--- PROBLEM DESCRIPTION ---
From the opening line of the records through the line bearing "Task: Bookmark this page with star icon", set down every line exactly.

##### INPUT DATA #####

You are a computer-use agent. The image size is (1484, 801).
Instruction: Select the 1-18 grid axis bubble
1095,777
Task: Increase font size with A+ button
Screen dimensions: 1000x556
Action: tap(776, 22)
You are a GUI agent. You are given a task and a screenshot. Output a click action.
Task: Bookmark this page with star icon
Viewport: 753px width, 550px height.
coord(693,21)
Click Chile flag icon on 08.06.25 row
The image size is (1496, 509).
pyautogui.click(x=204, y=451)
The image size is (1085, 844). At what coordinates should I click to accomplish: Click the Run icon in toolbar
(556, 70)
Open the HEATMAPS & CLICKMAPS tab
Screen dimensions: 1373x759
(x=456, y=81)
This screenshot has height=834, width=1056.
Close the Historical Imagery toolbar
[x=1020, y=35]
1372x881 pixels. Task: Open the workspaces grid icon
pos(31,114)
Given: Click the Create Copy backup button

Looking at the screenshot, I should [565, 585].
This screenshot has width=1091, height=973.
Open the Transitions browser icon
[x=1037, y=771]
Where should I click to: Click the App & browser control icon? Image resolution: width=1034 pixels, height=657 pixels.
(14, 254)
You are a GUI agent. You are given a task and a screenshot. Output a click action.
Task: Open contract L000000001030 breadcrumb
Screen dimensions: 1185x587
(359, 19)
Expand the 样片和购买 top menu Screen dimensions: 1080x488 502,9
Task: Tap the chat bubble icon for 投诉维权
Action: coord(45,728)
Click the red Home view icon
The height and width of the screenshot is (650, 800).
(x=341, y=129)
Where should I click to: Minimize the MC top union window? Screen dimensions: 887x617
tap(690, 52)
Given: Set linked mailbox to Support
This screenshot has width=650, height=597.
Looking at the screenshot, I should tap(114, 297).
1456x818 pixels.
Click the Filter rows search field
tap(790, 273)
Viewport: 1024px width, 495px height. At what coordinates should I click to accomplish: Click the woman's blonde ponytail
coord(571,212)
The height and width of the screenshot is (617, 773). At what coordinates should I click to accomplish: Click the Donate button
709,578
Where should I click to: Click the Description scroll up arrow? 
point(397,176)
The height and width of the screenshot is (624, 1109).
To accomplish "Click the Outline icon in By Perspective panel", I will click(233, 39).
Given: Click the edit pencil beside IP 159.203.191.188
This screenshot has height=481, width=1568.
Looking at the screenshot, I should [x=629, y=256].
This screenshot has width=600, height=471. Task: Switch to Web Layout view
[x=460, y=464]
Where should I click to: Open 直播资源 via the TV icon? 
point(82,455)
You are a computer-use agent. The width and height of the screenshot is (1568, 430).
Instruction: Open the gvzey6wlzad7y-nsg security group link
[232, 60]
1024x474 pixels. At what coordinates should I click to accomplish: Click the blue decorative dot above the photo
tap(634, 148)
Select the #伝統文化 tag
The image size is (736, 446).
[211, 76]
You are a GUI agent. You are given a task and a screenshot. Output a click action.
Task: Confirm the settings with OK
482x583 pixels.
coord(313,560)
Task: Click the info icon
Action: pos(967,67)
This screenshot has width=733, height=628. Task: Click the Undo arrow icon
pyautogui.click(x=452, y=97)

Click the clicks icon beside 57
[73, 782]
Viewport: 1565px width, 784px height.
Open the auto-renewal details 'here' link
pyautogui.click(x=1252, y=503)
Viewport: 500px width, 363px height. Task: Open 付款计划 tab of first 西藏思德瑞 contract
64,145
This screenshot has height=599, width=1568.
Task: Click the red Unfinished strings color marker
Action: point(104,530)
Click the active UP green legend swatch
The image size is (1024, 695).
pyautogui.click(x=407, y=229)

#####

--- EXERCISE SOLUTION ---
You are a computer-use agent. The image size is (1484, 801).
Instruction: Select the 1-18 grid axis bubble
1095,777
Task: Increase font size with A+ button
Screen dimensions: 1000x556
Action: tap(776, 22)
You are a GUI agent. You are given a task and a screenshot. Output a click action.
Task: Bookmark this page with star icon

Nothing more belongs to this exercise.